Scaled Jobs

This guide covers configuring the pgt-scaledjob Helm chart for deploying event-driven jobs to Kubernetes. The chart creates KEDA ScaledJob resources that automatically scale job executions based on external event sources such as message queues, databases, or custom metrics.

When to Use ScaledJobs

ScaledJobs are ideal for:

Queue processing - Process messages from SQS, RabbitMQ, Kafka, Azure Service Bus, etc.
Event-driven workloads - Scale based on events from external systems
Batch processing - Process items in batches with automatic scaling
Background tasks - Execute tasks triggered by external events

For time-based scheduling, use CronJobs instead.

Prerequisites

Add the chart as a dependency in your Chart.yaml:

apiVersion: v2
name: my-scaledjob
version: 0.0.1
dependencies:
  - name: pgt-scaledjob
    version: 0.0.3
    repository: oci://public.ecr.aws/w9m9e0e9/pgt-helm-charts

After adding the dependency, run:

helm dependency update

ℹ️ KEDA Required
ScaledJobs require KEDA to be installed in your cluster. KEDA monitors your event sources and automatically creates Jobs when events are detected.

Basic Configuration

Required Fields

pgt-scaledjob:
  # [Required] ScaledJob name - used as base name for all K8s resources
  name: my-scaledjob

  # [Required] Organisation name for labeling
  organisationName: my-org

  # [Required] KEDA triggers - what events trigger job creation
  scaledjob:
    triggers:
      - type: aws-sqs-queue
        metadata:
          queueURL: "https://sqs.eu-west-1.amazonaws.com/123456789012/my-queue"
          queueLength: "5"
          awsRegion: "eu-west-1"
          identityOwner: operator

  # [Required] Container image configuration
  container:
    image:
      registry: public.ecr.aws
      repository: my-org/my-worker
      tag: "1.0.0"
    resources:
      limits:
        memory: 512Mi
      requests:
        memory: 512Mi  # Should equal limits for Guaranteed QoS
        cpu: 100m

  # [Required] ServiceAccount name
  serviceAccount:
    name: my-scaledjob-sa

⚠️ Memory Requests and Limits
Always set memory requests equal to memory limits. This ensures your pod receives a Guaranteed Quality of Service (QoS) class, which provides predictable scheduling and OOM kill priority.
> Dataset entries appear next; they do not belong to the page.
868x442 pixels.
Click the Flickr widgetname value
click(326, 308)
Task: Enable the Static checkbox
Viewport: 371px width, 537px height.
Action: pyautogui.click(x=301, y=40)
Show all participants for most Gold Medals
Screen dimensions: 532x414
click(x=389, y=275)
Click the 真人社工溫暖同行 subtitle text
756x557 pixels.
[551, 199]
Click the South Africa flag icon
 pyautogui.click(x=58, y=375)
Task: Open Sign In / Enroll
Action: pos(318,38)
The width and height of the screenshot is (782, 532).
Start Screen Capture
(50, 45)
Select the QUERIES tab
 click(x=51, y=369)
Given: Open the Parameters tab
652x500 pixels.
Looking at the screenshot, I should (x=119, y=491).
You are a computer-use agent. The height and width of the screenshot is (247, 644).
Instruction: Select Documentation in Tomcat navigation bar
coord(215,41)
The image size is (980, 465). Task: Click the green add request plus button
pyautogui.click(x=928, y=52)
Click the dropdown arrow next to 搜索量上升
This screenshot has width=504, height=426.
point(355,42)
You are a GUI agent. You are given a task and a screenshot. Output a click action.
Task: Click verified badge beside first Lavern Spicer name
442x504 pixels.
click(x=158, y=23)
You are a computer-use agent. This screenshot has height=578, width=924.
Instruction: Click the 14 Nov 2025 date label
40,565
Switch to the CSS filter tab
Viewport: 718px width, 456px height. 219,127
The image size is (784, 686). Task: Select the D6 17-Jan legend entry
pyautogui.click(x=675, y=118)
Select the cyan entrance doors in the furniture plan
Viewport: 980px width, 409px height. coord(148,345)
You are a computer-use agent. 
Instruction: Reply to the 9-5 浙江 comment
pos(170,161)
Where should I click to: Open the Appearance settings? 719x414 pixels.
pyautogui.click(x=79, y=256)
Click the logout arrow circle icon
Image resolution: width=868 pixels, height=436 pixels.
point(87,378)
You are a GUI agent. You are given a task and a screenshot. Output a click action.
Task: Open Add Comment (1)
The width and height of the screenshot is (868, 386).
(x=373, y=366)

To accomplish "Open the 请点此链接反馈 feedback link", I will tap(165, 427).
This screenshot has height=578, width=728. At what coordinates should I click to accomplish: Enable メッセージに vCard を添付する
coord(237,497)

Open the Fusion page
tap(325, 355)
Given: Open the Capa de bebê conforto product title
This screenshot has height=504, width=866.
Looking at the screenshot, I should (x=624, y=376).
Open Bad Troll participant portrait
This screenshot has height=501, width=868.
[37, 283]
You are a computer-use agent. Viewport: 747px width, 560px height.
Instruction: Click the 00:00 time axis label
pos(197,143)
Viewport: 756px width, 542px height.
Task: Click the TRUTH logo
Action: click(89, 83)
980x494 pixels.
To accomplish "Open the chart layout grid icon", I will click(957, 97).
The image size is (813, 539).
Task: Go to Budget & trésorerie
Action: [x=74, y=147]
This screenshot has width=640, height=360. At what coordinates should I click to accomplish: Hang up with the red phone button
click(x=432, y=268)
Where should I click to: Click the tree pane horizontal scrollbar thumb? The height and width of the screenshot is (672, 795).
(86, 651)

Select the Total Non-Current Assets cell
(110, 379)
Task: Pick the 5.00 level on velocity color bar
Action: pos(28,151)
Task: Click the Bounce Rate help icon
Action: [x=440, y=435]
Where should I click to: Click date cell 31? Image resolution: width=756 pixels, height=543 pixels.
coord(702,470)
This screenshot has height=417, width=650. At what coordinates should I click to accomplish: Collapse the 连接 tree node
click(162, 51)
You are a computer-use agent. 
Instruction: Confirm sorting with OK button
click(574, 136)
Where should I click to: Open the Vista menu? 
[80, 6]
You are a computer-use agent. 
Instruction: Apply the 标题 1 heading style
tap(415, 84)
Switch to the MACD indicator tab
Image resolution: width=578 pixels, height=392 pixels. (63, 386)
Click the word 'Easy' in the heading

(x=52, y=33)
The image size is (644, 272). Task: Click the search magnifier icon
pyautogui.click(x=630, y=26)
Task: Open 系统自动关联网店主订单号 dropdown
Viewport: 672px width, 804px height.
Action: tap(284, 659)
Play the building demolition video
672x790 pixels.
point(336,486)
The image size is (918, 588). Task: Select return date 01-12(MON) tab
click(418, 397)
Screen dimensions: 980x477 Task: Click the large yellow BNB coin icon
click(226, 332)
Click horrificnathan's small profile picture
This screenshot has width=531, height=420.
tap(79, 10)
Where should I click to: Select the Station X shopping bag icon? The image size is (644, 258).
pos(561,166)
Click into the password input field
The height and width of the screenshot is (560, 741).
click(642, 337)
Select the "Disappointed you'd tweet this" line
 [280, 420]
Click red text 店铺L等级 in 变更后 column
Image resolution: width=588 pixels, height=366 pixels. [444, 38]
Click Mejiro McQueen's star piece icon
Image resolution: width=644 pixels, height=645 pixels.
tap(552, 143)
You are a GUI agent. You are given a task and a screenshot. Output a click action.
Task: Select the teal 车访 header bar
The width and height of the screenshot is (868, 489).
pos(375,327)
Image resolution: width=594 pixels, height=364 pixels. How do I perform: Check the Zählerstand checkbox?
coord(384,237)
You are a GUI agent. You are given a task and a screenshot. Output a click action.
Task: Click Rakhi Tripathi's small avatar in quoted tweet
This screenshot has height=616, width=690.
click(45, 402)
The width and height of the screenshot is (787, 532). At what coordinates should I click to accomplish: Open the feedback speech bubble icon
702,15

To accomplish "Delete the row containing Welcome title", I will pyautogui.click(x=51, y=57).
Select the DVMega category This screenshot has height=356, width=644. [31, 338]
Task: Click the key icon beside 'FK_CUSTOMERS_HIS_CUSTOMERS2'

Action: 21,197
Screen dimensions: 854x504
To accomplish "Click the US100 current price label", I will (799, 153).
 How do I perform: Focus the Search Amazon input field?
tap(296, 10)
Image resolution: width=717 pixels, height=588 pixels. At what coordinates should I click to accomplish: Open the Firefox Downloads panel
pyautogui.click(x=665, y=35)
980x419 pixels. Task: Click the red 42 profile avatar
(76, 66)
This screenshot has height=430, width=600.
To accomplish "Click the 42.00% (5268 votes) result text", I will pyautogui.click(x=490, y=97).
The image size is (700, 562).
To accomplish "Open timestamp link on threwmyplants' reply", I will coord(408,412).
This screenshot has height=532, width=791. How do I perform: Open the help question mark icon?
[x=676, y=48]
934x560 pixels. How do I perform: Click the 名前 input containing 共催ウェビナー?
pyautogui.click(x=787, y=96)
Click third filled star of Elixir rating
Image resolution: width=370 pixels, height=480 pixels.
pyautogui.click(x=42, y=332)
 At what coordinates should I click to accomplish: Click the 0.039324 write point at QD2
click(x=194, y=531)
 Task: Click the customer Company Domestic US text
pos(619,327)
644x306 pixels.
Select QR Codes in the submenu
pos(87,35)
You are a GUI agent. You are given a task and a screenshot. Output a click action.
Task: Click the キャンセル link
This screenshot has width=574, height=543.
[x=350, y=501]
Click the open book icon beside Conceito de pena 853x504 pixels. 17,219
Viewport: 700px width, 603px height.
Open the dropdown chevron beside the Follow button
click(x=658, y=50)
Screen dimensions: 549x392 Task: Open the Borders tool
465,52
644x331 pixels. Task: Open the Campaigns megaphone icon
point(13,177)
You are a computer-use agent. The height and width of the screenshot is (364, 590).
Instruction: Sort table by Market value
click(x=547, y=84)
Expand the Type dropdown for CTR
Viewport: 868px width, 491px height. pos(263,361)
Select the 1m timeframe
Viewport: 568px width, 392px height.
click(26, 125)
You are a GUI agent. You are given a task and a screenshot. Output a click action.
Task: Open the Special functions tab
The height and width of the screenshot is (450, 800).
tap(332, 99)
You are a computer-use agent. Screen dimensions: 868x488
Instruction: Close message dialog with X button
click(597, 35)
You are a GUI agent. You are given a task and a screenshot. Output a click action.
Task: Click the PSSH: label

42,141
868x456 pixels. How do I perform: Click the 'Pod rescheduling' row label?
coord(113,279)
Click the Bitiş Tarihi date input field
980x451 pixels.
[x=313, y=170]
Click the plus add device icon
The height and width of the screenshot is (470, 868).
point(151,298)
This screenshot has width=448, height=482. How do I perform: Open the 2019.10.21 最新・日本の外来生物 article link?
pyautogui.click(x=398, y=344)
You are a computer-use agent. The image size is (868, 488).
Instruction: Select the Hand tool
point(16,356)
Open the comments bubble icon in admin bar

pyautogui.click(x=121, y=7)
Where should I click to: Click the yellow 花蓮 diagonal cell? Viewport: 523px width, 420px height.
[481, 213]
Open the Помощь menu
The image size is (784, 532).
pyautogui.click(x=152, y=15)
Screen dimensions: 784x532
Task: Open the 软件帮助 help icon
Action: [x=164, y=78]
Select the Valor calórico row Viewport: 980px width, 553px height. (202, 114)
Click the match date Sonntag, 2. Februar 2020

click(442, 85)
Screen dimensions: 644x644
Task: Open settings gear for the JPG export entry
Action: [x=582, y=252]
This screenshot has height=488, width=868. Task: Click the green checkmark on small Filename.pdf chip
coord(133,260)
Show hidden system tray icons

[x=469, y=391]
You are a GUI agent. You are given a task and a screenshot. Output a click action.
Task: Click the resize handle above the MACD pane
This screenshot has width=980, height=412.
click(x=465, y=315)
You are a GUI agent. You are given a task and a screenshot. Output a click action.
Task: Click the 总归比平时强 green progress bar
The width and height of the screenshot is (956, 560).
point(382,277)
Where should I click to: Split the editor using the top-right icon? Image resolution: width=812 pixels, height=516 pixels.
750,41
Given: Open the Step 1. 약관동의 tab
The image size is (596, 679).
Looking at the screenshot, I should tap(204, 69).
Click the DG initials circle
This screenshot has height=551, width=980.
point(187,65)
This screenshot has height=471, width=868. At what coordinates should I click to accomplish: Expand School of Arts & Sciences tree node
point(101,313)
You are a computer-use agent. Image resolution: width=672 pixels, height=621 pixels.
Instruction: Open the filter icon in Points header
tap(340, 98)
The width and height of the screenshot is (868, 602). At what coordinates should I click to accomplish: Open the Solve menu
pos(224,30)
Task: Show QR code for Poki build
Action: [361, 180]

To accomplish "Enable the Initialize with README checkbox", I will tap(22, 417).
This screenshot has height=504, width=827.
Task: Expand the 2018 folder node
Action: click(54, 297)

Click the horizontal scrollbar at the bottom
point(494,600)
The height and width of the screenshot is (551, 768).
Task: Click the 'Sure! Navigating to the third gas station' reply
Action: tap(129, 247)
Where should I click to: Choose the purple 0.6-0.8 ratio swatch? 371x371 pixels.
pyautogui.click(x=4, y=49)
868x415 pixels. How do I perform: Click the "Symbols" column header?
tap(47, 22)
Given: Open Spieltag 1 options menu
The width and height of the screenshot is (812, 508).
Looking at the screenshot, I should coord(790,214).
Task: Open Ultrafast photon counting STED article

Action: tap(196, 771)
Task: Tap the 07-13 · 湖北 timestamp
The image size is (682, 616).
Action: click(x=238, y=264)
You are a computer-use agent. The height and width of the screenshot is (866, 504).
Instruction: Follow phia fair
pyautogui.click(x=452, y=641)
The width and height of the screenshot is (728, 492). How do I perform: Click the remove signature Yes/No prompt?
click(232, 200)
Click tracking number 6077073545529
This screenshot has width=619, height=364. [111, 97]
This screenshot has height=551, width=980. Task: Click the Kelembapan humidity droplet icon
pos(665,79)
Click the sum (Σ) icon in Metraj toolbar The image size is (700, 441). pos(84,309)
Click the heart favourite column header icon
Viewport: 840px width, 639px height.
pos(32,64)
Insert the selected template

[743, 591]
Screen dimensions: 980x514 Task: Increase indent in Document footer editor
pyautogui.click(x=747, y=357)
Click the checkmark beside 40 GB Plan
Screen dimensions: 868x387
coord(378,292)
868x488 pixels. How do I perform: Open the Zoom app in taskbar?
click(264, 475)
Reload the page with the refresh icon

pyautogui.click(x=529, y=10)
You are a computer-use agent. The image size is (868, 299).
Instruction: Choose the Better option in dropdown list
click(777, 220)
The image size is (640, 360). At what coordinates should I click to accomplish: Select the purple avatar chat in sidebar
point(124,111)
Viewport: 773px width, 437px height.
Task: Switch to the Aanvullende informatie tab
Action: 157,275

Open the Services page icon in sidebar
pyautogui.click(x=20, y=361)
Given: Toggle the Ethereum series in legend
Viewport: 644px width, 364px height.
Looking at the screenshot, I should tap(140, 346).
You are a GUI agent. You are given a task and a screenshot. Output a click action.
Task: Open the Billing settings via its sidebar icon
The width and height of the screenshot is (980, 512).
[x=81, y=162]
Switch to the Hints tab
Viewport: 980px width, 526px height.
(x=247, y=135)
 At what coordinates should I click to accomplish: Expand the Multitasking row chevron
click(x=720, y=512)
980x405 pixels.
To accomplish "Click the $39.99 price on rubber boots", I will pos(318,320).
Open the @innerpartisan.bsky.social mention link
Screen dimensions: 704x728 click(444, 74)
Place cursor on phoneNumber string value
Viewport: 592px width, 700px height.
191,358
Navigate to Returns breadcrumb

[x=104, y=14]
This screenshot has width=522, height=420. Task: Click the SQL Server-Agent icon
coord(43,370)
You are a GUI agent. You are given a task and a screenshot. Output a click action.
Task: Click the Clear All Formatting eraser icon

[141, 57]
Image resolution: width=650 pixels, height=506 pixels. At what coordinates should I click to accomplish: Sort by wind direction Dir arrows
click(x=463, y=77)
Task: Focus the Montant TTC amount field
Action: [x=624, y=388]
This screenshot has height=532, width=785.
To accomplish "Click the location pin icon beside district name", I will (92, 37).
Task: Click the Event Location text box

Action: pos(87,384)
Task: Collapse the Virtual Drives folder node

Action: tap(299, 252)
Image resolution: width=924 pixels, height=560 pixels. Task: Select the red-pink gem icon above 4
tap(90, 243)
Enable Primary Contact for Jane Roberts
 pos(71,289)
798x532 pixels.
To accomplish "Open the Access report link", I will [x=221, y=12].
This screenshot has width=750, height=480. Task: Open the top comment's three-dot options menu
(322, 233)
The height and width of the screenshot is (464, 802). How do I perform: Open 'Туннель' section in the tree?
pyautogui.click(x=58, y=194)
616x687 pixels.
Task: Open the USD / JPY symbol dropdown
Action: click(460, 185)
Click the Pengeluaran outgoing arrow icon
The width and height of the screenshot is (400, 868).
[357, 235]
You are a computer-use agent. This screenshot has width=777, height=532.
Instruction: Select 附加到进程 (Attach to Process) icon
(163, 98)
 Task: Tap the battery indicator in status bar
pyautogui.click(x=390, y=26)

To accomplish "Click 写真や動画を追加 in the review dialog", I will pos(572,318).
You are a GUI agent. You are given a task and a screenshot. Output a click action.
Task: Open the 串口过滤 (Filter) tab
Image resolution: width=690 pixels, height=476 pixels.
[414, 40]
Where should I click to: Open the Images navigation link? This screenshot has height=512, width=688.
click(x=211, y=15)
Development Environment & Cost Optimization

When deploying ScaledJobs to non-production environments, consider these settings to reduce costs:

pgt-scaledjob:
  scaledjob:
    minReplicaCount: 0      # Scale to zero when no events
    maxReplicaCount: 5      # Limit concurrent jobs in dev
    pollingInterval: 60     # Check less frequently in dev

  affinity:
    nodeAffinity:
      preferSpotInstances: true  # Prefer running on spot instances

  container:
    resources:
      limits:
        memory: 256Mi  # Right-size for dev workloads
      requests:
        memory: 256Mi
        cpu: 50m

💡 Spot Instances
The preferSpotInstances: true setting prefers scheduling your workloads on spot instances when available, which can significantly reduce compute costs. If you're interested in enabling spot instances for your environment, please reach out to the platform team to discuss your requirements and ensure your applications are suitable for spot instance usage.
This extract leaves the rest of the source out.